O governo dos EUA é culpado de genocídio vis-à-vis ao povo vietnamita” [5].

Também impressiona a moderna máquina de guerra levada pelos EUA ao Sudeste Asiático, com armamento e veículos aéreos, terrestres e aquáticos (marítimos e fluviais) de última geração para aquele contexto. Bombas destinadas a matar e a mutilar as pessoas (como a “bomba abacaxi”, composta por 250 pelotas de metal inseridas em uma pequena caixa metálica), aviões B-52 (cuja altura de voo o impossibilitava de ser visto ou ouvido), tanques Patton M48A3, helicópteros UH-1 Iroquois e fuzis M16 são alguns exemplos (fotos 29-37).

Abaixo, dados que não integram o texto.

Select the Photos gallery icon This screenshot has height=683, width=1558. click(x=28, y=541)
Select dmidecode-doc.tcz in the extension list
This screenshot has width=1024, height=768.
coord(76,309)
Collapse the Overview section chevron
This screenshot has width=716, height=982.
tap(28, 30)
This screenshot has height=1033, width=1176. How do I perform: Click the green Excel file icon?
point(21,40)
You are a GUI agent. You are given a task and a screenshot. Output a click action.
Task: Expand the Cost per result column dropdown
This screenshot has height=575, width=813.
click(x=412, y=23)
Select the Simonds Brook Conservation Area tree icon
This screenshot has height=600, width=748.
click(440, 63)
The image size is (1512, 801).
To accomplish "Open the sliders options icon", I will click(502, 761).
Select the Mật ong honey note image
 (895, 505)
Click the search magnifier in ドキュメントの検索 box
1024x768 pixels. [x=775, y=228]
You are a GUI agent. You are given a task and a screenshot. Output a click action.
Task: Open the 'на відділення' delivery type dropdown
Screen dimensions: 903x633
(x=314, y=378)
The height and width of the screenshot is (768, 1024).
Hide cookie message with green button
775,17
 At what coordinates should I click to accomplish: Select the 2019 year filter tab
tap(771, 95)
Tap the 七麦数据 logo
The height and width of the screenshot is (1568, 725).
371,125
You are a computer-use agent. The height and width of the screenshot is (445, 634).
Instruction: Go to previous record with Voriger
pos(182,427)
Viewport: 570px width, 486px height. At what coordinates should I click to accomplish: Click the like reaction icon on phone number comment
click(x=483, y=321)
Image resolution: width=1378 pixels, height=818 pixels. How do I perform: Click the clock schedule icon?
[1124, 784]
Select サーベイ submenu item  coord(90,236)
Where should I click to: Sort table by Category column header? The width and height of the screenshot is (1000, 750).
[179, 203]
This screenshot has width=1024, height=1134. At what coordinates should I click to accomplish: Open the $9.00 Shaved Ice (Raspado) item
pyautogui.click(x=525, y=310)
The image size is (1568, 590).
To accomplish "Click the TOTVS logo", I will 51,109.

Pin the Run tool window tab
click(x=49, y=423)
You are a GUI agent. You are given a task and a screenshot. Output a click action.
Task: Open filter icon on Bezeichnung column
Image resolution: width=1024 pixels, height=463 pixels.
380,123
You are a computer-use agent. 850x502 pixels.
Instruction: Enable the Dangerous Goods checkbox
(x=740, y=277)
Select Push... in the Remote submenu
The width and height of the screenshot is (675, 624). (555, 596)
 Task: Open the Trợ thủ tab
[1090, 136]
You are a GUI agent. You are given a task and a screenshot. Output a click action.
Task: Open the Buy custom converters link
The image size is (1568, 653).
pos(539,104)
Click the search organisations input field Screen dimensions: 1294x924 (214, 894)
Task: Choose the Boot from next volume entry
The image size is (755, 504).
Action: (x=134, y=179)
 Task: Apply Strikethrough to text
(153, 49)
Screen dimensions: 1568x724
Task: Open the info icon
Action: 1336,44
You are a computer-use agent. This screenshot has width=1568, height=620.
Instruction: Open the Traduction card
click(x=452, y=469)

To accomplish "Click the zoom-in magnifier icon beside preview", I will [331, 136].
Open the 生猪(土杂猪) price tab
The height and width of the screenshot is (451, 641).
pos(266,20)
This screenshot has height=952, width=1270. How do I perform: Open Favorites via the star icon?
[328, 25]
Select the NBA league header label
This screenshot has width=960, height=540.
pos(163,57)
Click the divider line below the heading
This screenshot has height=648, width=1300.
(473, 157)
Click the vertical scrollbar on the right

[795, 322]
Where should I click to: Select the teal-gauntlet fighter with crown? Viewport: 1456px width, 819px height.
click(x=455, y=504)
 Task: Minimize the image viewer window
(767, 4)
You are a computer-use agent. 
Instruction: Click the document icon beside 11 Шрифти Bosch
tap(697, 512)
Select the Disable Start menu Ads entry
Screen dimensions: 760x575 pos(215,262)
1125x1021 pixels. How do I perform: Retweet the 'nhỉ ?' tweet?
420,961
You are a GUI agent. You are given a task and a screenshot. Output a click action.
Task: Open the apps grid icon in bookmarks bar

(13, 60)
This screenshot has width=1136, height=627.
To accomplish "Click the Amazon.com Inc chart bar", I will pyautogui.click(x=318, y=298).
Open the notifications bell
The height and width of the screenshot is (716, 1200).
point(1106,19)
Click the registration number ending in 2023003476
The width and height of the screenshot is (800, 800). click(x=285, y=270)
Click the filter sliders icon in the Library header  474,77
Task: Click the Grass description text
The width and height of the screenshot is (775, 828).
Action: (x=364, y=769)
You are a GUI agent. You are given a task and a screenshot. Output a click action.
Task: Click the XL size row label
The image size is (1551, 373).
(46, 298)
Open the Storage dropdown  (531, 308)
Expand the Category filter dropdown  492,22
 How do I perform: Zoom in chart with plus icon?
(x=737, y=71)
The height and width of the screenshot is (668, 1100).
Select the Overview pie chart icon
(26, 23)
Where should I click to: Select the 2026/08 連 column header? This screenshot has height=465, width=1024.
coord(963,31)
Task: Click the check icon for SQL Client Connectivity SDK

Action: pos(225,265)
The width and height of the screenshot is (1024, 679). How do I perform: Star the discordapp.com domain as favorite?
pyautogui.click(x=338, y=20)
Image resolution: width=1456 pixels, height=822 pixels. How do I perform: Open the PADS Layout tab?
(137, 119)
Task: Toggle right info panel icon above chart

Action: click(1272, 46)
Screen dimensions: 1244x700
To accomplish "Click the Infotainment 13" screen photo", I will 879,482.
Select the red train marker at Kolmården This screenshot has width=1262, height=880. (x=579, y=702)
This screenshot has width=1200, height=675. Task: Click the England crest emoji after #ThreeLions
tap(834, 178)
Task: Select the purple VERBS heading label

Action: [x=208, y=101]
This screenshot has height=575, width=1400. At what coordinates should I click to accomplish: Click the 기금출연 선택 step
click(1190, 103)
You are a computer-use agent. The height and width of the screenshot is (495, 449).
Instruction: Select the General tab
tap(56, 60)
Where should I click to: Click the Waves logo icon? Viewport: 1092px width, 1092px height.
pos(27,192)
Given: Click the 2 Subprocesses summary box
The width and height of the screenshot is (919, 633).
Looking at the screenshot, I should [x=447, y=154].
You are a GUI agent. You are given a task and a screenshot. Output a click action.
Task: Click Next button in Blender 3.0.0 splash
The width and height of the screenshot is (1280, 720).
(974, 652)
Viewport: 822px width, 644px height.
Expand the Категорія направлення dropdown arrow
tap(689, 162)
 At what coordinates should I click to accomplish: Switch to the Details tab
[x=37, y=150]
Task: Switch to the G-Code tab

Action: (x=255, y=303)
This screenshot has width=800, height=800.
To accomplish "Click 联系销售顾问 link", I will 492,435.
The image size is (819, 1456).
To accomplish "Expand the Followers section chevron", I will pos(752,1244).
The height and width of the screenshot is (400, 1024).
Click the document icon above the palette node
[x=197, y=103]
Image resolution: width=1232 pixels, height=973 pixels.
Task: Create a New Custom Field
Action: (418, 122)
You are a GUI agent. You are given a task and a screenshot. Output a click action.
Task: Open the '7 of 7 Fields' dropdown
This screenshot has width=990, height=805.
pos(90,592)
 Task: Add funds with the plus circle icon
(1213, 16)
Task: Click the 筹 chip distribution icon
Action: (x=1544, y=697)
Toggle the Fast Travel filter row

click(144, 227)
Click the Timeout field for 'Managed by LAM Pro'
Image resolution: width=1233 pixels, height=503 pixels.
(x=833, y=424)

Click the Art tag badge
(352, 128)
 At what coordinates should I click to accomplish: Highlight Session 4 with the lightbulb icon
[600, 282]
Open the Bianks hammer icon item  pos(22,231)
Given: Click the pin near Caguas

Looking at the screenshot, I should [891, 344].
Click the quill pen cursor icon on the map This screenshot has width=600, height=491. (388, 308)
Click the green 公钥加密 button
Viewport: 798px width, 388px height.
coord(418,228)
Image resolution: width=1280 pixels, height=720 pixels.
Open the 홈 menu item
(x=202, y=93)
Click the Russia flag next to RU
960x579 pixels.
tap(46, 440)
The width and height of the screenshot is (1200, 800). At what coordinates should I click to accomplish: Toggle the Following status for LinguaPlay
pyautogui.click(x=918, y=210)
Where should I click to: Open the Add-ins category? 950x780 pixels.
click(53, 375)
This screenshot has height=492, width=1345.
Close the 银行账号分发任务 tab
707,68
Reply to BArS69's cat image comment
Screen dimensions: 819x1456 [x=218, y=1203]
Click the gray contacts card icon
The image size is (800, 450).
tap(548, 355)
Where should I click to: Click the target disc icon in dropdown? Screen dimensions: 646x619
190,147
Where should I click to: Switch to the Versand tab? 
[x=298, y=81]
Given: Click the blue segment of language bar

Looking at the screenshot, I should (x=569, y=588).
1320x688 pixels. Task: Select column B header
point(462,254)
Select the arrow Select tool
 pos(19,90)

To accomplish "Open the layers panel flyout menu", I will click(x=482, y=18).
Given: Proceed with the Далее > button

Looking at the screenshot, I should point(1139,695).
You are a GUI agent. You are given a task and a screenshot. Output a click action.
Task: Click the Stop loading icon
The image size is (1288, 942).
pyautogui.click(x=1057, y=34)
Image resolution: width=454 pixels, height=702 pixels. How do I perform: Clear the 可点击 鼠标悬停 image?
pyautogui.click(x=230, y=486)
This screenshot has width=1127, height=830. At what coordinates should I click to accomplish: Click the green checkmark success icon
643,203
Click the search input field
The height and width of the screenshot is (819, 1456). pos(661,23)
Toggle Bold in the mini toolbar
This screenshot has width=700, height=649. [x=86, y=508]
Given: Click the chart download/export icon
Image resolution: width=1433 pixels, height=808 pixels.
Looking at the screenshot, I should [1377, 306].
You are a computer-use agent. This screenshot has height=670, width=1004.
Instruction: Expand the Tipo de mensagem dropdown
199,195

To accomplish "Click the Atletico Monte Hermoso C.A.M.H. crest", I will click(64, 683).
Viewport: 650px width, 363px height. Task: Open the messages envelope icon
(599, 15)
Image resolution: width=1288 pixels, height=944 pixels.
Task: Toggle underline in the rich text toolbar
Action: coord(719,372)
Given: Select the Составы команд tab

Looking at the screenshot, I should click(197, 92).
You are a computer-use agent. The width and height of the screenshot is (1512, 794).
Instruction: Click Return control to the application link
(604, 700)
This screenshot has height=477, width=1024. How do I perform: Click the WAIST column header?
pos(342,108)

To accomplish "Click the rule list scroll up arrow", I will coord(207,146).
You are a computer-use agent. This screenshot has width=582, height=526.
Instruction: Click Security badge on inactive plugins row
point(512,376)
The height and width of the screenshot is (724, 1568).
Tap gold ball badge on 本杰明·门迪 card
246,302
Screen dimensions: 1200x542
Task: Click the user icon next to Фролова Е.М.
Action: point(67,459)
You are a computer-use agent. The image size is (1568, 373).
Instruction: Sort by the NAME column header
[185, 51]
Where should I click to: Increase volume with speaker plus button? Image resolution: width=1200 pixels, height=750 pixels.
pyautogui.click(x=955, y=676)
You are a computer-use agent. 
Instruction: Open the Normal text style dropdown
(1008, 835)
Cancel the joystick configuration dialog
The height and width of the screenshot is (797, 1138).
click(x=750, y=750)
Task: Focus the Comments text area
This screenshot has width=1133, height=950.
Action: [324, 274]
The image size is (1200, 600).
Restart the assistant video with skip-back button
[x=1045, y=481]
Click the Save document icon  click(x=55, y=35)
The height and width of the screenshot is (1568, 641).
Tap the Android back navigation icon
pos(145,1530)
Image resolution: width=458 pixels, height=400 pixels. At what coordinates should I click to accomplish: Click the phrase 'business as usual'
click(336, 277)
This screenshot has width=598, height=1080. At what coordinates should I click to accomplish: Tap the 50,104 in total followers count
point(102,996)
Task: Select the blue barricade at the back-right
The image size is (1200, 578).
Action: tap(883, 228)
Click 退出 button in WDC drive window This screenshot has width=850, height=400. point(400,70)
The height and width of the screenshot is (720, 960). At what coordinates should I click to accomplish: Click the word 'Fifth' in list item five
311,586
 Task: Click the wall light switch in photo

Fotos – Moderna máquina de guerra dos EUA utilizada no Vietnã

Fonte: Museu de Reminiscências da Guerra (1º fev. 2020)

Os números da mortandade são superlativos [6]. Durante a guerra, 3 milhões de vietnamitas foram mortos (cerca de 2 milhões civis) e 2 milhões ficaram feridos, com o registro de 300 mil pessoas desaparecidas. Apenas no Vietnã do Norte, as perdas imputadas pelos ataques da força aérea e da Marinha dos EUA registraram:

  • Em vidas humanas: 200 mil mortos ou feridos e 70 mil órfãos;
  • Em termos econômicos: 100% das plantas de energia; entre 1,5-1,6 mil plantas de irrigação; cerca de 1.000 vãos de barragens ou diques; 6 linhas férreas; inúmeras pontes e sistemas de esgoto; entre 66-70% das fazendas estatais; aproximadamente 40 mil cabeças de gado; além de dezenas de milhares de terras devastadas;
  • Em termos sociais: 350 hospitais (10 totalmente destruídos); 1.500 enfermarias; 2.923 escolas (do nível fundamental ao superior); 465 pagodes e santuários; 484 igrejas; e mais de 5 milhões m2 de casas de alvenaria;
  • 30 cidades foram atacadas e seriamente danificadas (12 totalmente destruídas), dentre as quais as seis maiores do país; 116 distritos e 5.788 comunas (300 totalmente destruídas).

Após o final da guerra, 800 mil toneladas de bombas foram deixadas em solo vietnamita, com 6,1 milhões de hectares de terras e 9.284 comunas contaminadas com bombas e explosivos. Entre 1975 e 2002, 42.135 pessoas morreram e 62.143 ficaram feridas por bombas e explosivos. Um trauma que o país carrega até hoje, mesmo cinco décadas após o fim do conflito.


Notas:

[1] Salvo informação em contrário, os dados quantitativos expostos neste capítulo foram extraídos do Museu de Reminiscências da Guerra (1º fev. 2020).

[2] HOBSBAWM, Eric. Era dos Extremos: o breve século XX (1914-1991). 2. ed. 50. reimp. São Paulo: Companhia das Letras, 1994, p.57.

[3] Vide <https://www.worldometers.info/world-population/vietnam-population/> Acesso em: 20 mar. 2025.

[4] Informação extraída do Museu Ho Chi Minh de Danang (06 jan. 2024).

[5] Texto extraído do Museu de Reminiscências da Guerra (1º fev. 2020).

[6] Apenas a título de complementação, os ataques ao Camboja entre 1969 e 1973 totalizaram cerca de 500 mil toneladas de bombas, além de 70 mil hectares pulverizados com substâncias químicas desfolhantes, ocasionando a perda de 30% dos seringais do país. Cem mil civis cambojanos teriam morrido. No Laos, “o país mais bombardeado da história”, segundo a Voz da América, foram 2,5 milhões de toneladas de bombas em 600 mil voos, com a morte estimada de 30 mil laocianos. Vide GRANDIN, Greg. A sombra de Kissinger. Rio de Janeiro: Anfiteatro, 2017, p.82-83.